Output the entire listing below exactly as it stands.
--
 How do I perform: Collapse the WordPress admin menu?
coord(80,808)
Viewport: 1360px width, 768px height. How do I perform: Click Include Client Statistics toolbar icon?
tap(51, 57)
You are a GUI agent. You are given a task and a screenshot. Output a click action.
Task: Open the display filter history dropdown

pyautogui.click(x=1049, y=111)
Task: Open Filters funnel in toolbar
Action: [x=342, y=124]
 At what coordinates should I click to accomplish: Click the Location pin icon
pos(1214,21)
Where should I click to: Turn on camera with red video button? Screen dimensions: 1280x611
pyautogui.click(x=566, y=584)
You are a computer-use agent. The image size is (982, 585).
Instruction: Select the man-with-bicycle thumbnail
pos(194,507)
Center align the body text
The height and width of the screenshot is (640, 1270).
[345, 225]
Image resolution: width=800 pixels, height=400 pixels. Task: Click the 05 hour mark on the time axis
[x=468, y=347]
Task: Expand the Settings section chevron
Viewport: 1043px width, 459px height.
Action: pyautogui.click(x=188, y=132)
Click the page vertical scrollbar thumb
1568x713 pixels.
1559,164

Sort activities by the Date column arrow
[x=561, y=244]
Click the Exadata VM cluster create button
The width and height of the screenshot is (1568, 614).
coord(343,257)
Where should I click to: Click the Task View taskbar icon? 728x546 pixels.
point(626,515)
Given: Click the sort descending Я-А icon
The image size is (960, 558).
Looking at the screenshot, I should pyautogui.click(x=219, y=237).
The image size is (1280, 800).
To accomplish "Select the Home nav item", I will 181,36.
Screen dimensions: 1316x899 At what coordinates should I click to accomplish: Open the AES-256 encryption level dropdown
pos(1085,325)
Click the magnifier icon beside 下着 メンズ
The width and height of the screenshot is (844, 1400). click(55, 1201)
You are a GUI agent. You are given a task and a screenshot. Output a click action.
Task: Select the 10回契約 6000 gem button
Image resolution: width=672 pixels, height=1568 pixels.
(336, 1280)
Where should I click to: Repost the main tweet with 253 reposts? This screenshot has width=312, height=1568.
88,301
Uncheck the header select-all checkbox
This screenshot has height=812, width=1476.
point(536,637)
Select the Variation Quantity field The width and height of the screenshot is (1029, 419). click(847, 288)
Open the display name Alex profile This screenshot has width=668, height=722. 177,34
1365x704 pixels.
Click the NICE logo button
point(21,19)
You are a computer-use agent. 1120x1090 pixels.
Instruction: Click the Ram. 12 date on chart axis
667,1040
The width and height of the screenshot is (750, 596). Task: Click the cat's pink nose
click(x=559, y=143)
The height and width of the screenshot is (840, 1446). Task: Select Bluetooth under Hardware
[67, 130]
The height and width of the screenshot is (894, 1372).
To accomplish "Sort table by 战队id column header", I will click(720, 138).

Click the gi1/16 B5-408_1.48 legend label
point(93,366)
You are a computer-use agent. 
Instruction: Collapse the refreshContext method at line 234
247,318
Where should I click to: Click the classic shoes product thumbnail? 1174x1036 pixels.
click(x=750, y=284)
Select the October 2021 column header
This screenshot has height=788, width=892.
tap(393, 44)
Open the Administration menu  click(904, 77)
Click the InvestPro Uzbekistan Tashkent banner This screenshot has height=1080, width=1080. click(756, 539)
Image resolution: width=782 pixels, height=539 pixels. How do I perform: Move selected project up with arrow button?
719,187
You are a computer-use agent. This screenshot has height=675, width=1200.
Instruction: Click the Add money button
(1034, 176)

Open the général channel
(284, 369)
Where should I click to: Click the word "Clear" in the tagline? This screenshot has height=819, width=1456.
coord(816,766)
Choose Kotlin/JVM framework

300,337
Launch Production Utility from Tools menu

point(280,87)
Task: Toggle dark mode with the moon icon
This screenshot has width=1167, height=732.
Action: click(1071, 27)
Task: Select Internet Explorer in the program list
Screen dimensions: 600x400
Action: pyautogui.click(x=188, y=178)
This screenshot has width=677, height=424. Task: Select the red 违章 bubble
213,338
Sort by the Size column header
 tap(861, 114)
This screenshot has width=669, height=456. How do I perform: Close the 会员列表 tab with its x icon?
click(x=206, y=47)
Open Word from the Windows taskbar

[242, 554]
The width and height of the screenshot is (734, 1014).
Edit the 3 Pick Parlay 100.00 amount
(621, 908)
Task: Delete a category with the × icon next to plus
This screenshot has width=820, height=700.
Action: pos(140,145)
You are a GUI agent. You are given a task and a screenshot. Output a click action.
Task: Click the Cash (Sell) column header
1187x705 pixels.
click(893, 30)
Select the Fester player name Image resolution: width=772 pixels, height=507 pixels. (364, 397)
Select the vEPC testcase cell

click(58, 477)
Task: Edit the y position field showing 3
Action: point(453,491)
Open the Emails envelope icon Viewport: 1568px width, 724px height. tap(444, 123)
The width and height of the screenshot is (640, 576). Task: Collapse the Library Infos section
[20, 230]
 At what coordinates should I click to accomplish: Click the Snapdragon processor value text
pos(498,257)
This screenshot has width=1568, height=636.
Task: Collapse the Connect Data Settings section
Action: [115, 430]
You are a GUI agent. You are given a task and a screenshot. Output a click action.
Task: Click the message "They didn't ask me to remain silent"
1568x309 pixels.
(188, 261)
--
### [OUTPUT OF THE EXERCISE]
 How do I perform: Collapse the WordPress admin menu?
coord(80,808)
Viewport: 1360px width, 768px height. How do I perform: Click Include Client Statistics toolbar icon?
tap(51, 57)
You are a GUI agent. You are given a task and a screenshot. Output a click action.
Task: Open the display filter history dropdown

pyautogui.click(x=1049, y=111)
Task: Open Filters funnel in toolbar
Action: [x=342, y=124]
 At what coordinates should I click to accomplish: Click the Location pin icon
pos(1214,21)
Where should I click to: Turn on camera with red video button? Screen dimensions: 1280x611
pyautogui.click(x=566, y=584)
You are a computer-use agent. The image size is (982, 585).
Instruction: Select the man-with-bicycle thumbnail
pos(194,507)
Center align the body text
The height and width of the screenshot is (640, 1270).
[345, 225]
Image resolution: width=800 pixels, height=400 pixels. Task: Click the 05 hour mark on the time axis
[x=468, y=347]
Task: Expand the Settings section chevron
Viewport: 1043px width, 459px height.
Action: pyautogui.click(x=188, y=132)
Click the page vertical scrollbar thumb
1568x713 pixels.
1559,164

Sort activities by the Date column arrow
[x=561, y=244]
Click the Exadata VM cluster create button
The width and height of the screenshot is (1568, 614).
coord(343,257)
Where should I click to: Click the Task View taskbar icon? 728x546 pixels.
point(626,515)
Given: Click the sort descending Я-А icon
The image size is (960, 558).
Looking at the screenshot, I should pyautogui.click(x=219, y=237).
The image size is (1280, 800).
To accomplish "Select the Home nav item", I will 181,36.
Screen dimensions: 1316x899 At what coordinates should I click to accomplish: Open the AES-256 encryption level dropdown
pos(1085,325)
Click the magnifier icon beside 下着 メンズ
The width and height of the screenshot is (844, 1400). click(55, 1201)
You are a GUI agent. You are given a task and a screenshot. Output a click action.
Task: Select the 10回契約 6000 gem button
Image resolution: width=672 pixels, height=1568 pixels.
(336, 1280)
Where should I click to: Repost the main tweet with 253 reposts? This screenshot has width=312, height=1568.
88,301
Uncheck the header select-all checkbox
This screenshot has height=812, width=1476.
point(536,637)
Select the Variation Quantity field The width and height of the screenshot is (1029, 419). click(847, 288)
Open the display name Alex profile This screenshot has width=668, height=722. 177,34
1365x704 pixels.
Click the NICE logo button
point(21,19)
You are a computer-use agent. 1120x1090 pixels.
Instruction: Click the Ram. 12 date on chart axis
667,1040
The width and height of the screenshot is (750, 596). Task: Click the cat's pink nose
click(x=559, y=143)
The height and width of the screenshot is (840, 1446). Task: Select Bluetooth under Hardware
[67, 130]
The height and width of the screenshot is (894, 1372).
To accomplish "Sort table by 战队id column header", I will click(720, 138).

Click the gi1/16 B5-408_1.48 legend label
point(93,366)
You are a computer-use agent. 
Instruction: Collapse the refreshContext method at line 234
247,318
Where should I click to: Click the classic shoes product thumbnail? 1174x1036 pixels.
click(x=750, y=284)
Select the October 2021 column header
This screenshot has height=788, width=892.
tap(393, 44)
Open the Administration menu  click(904, 77)
Click the InvestPro Uzbekistan Tashkent banner This screenshot has height=1080, width=1080. click(756, 539)
Image resolution: width=782 pixels, height=539 pixels. How do I perform: Move selected project up with arrow button?
719,187
You are a computer-use agent. This screenshot has height=675, width=1200.
Instruction: Click the Add money button
(1034, 176)

Open the général channel
(284, 369)
Where should I click to: Click the word "Clear" in the tagline? This screenshot has height=819, width=1456.
coord(816,766)
Choose Kotlin/JVM framework

300,337
Launch Production Utility from Tools menu

point(280,87)
Task: Toggle dark mode with the moon icon
This screenshot has width=1167, height=732.
Action: click(1071, 27)
Task: Select Internet Explorer in the program list
Screen dimensions: 600x400
Action: pyautogui.click(x=188, y=178)
This screenshot has width=677, height=424. Task: Select the red 违章 bubble
213,338
Sort by the Size column header
 tap(861, 114)
This screenshot has width=669, height=456. How do I perform: Close the 会员列表 tab with its x icon?
click(x=206, y=47)
Open Word from the Windows taskbar

[242, 554]
The width and height of the screenshot is (734, 1014).
Edit the 3 Pick Parlay 100.00 amount
(621, 908)
Task: Delete a category with the × icon next to plus
This screenshot has width=820, height=700.
Action: pos(140,145)
You are a GUI agent. You are given a task and a screenshot. Output a click action.
Task: Click the Cash (Sell) column header
1187x705 pixels.
click(893, 30)
Select the Fester player name Image resolution: width=772 pixels, height=507 pixels. (364, 397)
Select the vEPC testcase cell

click(58, 477)
Task: Edit the y position field showing 3
Action: point(453,491)
Open the Emails envelope icon Viewport: 1568px width, 724px height. tap(444, 123)
The width and height of the screenshot is (640, 576). Task: Collapse the Library Infos section
[20, 230]
 At what coordinates should I click to accomplish: Click the Snapdragon processor value text
pos(498,257)
This screenshot has width=1568, height=636.
Task: Collapse the Connect Data Settings section
Action: [115, 430]
You are a GUI agent. You are given a task and a screenshot. Output a click action.
Task: Click the message "They didn't ask me to remain silent"
1568x309 pixels.
(188, 261)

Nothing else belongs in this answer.